A British tourist who travelled to the United States for a long-awaited holiday has warned others against visiting, saying she was detained for six weeks by Immigration and Customs Enforcement (ICE) despite holding a valid visa. Karen Newton, 65, had travelled to the US in July 2025 with her husband, Bill, for a two-month trip across several states before heading to Canada. The holiday ended abruptly on September 26 when Canadian authorities stopped them at the border over incorrect paperwork for their car and sent them back to the US side. There, officials found that Bill’s visa had expired, though Karen’s tourist visa remained valid, The Guardian reported.

“I worried then,” she said. “I was worried for him. I thought, well, at least I am here to support him.”

Instead of being allowed to return home, the couple were detained. Karen said they were handcuffed and shackled before being taken to a border patrol station in Montana, where they spent three days sleeping on mats under foil blankets. She said she was later told she was “guilty by association” and had violated the terms of her visa by helping her husband pack for the trip.

“It just went from crazy to ridiculous. It felt like they just wanted an excuse to detain me,” she said.

The couple agreed to “self-removal” under a US government programme that offers deportees a financial incentive and paid travel home.
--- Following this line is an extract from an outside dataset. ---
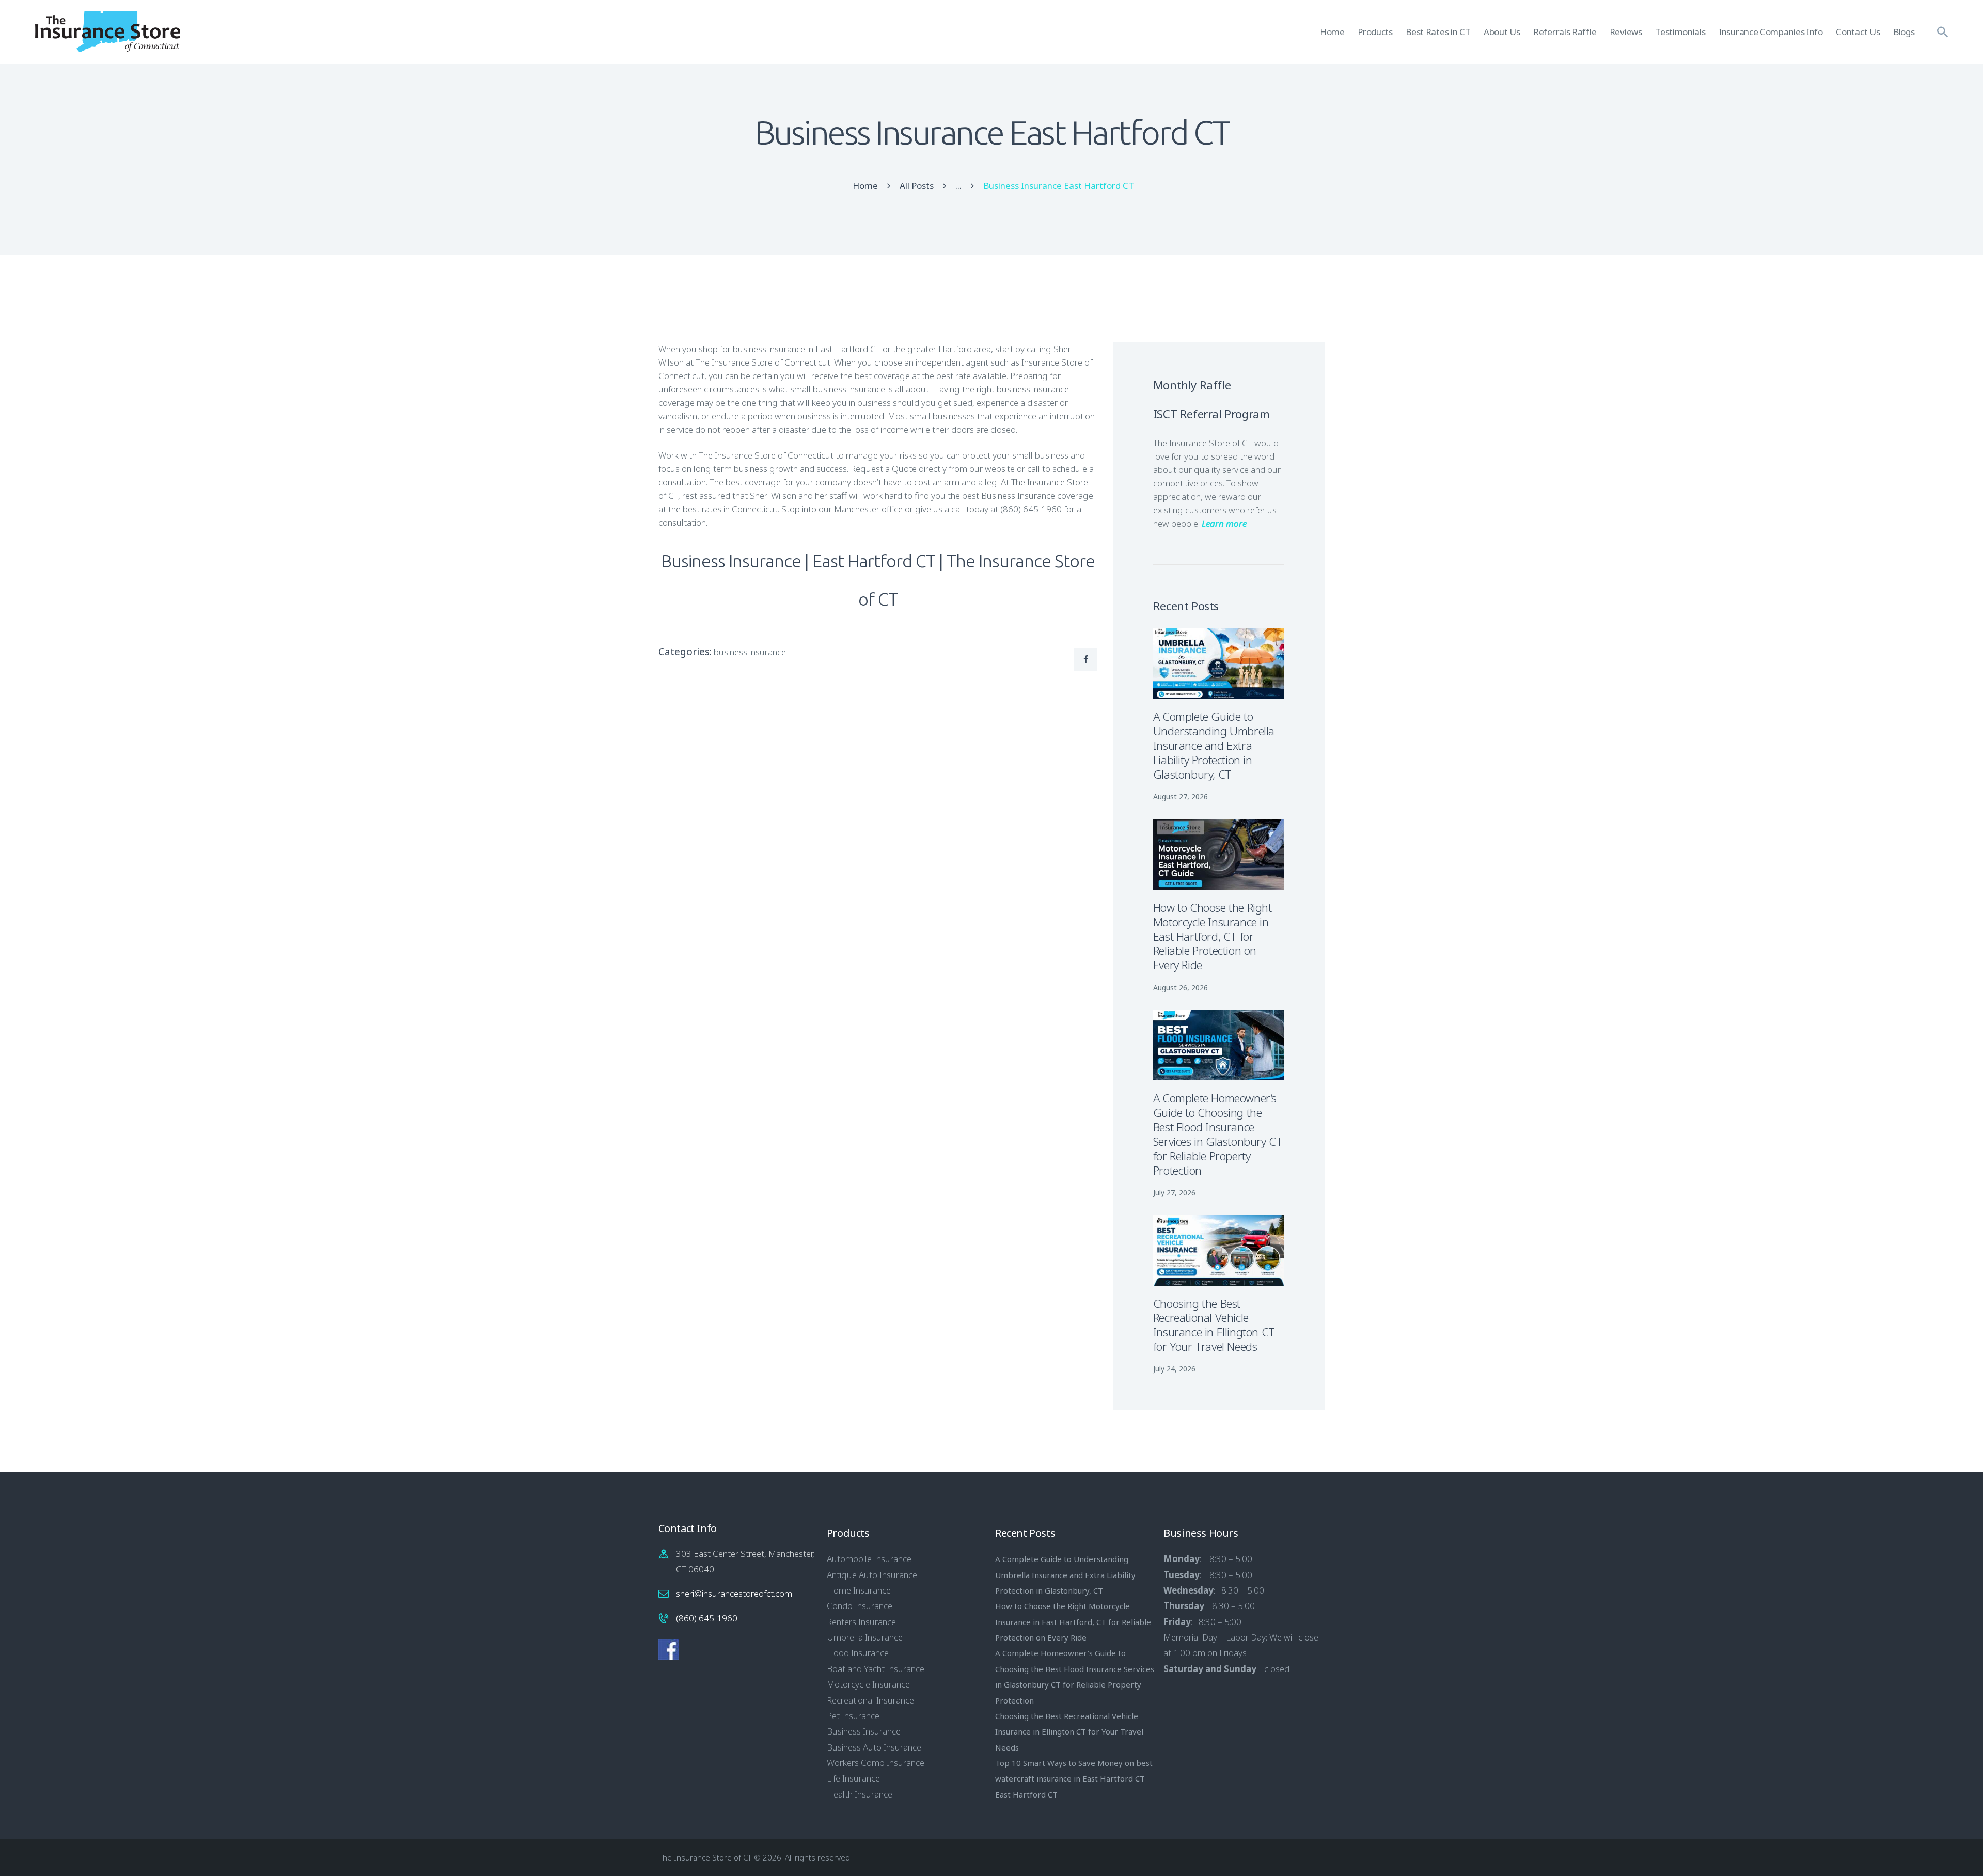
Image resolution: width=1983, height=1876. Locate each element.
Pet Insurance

Karen believed it would shorten their ordeal. Instead, she was transferred to the Northwest ICE Processing Center in Tacoma, Washington, where she remained for 42 days.

“It’s called a detention facility, but it’s really a prison,” she said, adding, “Locking doors, guards everywhere, cells, everything clamped to the floor.”

Karen said she initially slept on a thin mattress on the floor and struggled with the uncertainty of not knowing when she would be released. “It was scary. You have no way of knowing what’s going to happen.”

During her detention, she said guards told her that ICE officers receive bonuses linked to detentions. “Individual ICE agents get money per head that they detain – the guards told me that,” Karen said. “There is all the incentive in the world to find a reason – any reason – not to let someone go.”

ICE denied the claim in a response to The Guardian. A spokesperson said, “Bonuses for ICE officers are not based on arrest or detention numbers. Pay and bonuses for ICE officers are administered in accordance with office of personnel management policy. ICE officers risk their own safety day in and day out because they took an oath to enforce the nation’s immigration laws, not to make large sums of money.”

Karen was eventually released in early November and flown back to the UK. She returned home to unpaid bills, lost luggage and weeks of disruption. Reflecting on the experience, she said: “You only really appreciate your freedom when you’ve had it taken away.”